Real-world data is rarely clean. A single dataset might contain "1.5e3 lbs", " -5 kg ", missing values, and typos like "20 pallets". Standard pandas workflows force you to write fragile regex and manual if-else blocks.

Chisa solves this declaratively.

import pandas as pd
import chisa as cs
from chisa import u

class GlobalFreightSchema(cs.Schema):
    gross_weight: u.Kilogram = cs.Field(
        source="Weight_Log", 
        parse_string=True, 
        on_error='coerce', 
        round=2,
        min=0 # Axiom Bound: Cargo mass cannot be negative!
    )
    cargo_volume: u.CubicMeter = cs.Field(
        source="Volume_Log", 
        parse_string=True, 
        on_error='coerce'
    )

df_messy = pd.DataFrame({
    'Weight_Log': ["1.5e3 lbs", "  -5 kg  ", "20 pallets", "150", "kg"],
    'Volume_Log': ["100 m^3", "500 cu_ft", "1000", "", "NaN"]
})

# Execute the pipeline instantly via vectorized masking
clean_df = GlobalFreightSchema.normalize(df_messy)

The Output: Chisa cleanly parses "1.5e3 lbs" to 680.39 kg, accurately converts "cu_ft" to Cubic Meters, and safely nullifies physical anomalies (like -5 kg), bare numbers, and vague inputs ("20 pallets") to NaN—all automatically.

🧠 Smart Error Intelligence

Data pipelines shouldn't just crash; they should tell you how to fix them. If you enforce strict data rules (on_error='raise'), Chisa provides unparalleled Developer Experience (DX) for debugging massive DataFrames:

NormalizationError: Normalization failed for field 'gross_weight' at index [2].
   ► Issue              : Unrecognized unit 'pallets'
   ► Expected Dimension : mass
   ► Raw Value Sample   : '20 pallets'
   ► Suggestion         : Fix the raw data, register the unit, or set Field(on_error='coerce').

⚡ Performance: The Vectorization Advantage

Standard unit libraries (like Pint) struggle with heterogeneous strings (mixed units in the same column), forcing developers to use slow pandas.apply() loops to parse row-by-row. Chisa bypasses this entirely using native NumPy vectorization and Pandas Boolean masking.

When stress-tested against 100,000 rows of heterogeneous data (e.g., a mix of lbs and oz targeting kg):

Traditional (Pint + Pandas Apply): ~14.71 seconds
Chisa (Vectorized Schema): ~0.046 seconds (>316x Faster)

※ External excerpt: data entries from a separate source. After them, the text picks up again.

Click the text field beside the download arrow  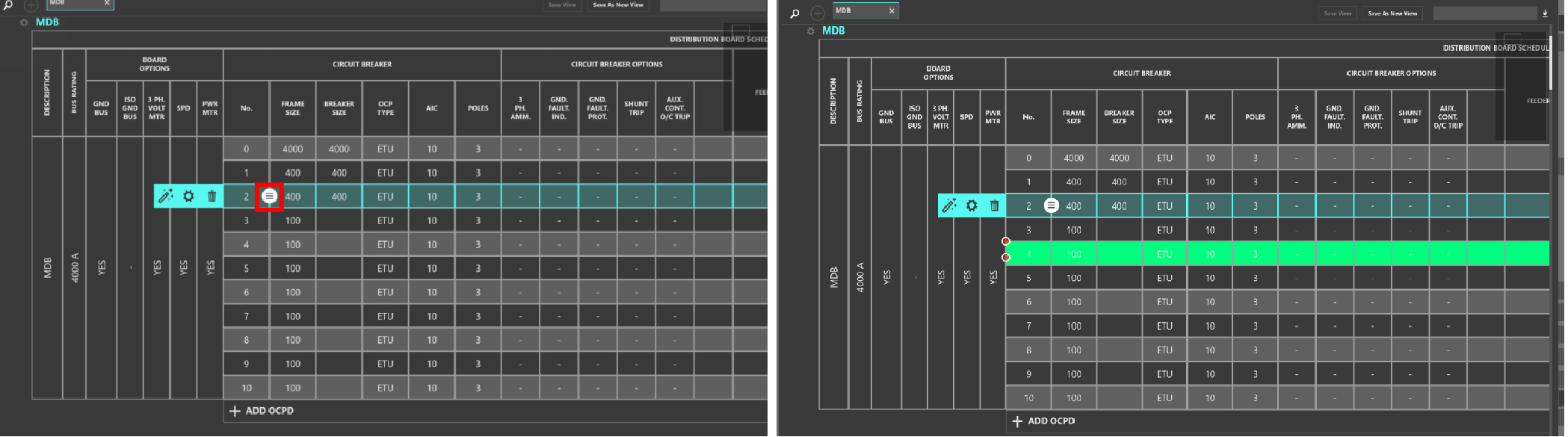1484,13
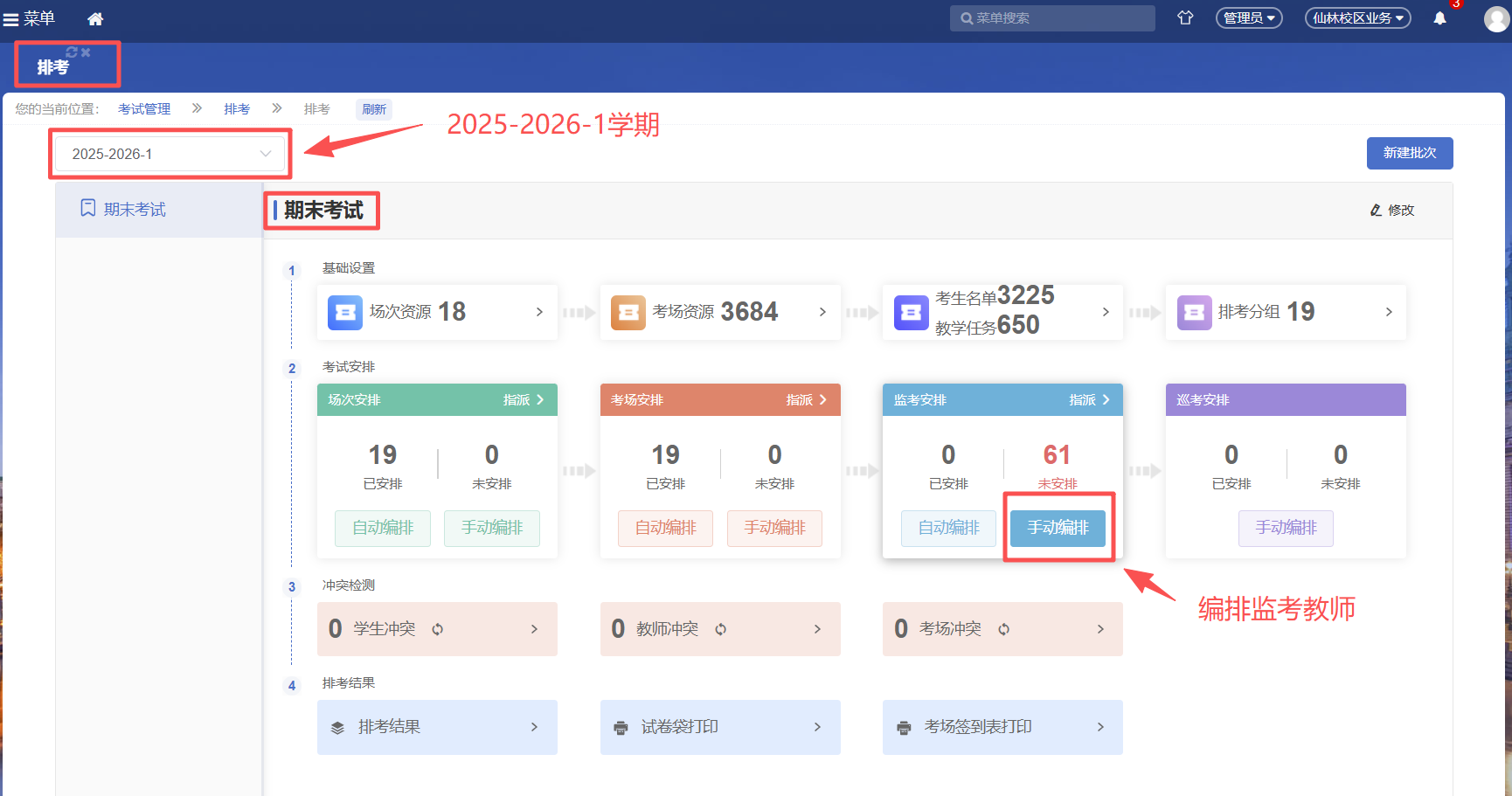The width and height of the screenshot is (1512, 796).
Task: Refresh teacher conflict count icon
Action: 720,629
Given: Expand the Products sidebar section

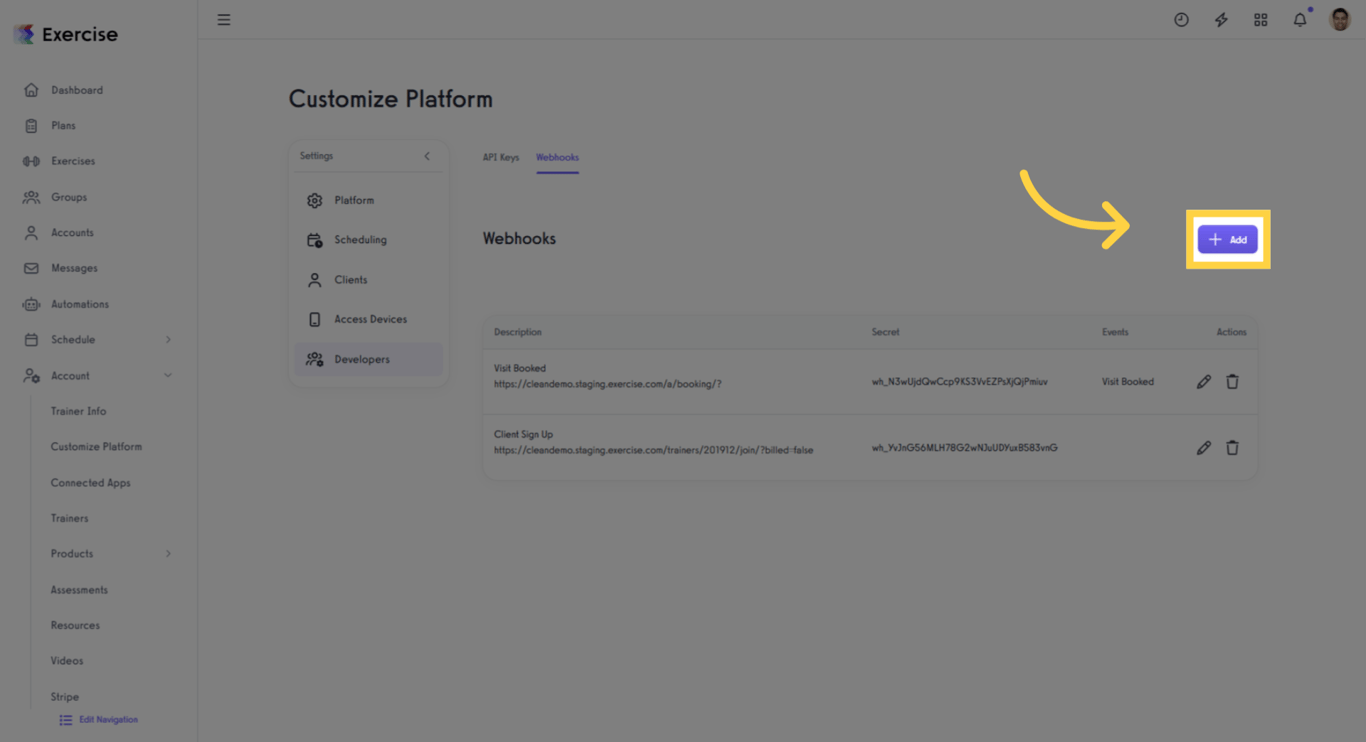Looking at the screenshot, I should (x=169, y=553).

Transparency Note: You can reproduce this 99.6% reduction in latency using the benchmarks/benchmark_vs_pint.py script included in this repository.

🪝 Pipeline Hooks (Inversion of Control)

Need to filter offline sensors before parsing, or trigger an alarm if a physical threshold is breached? Inject your own domain logic directly into the validation lifecycle.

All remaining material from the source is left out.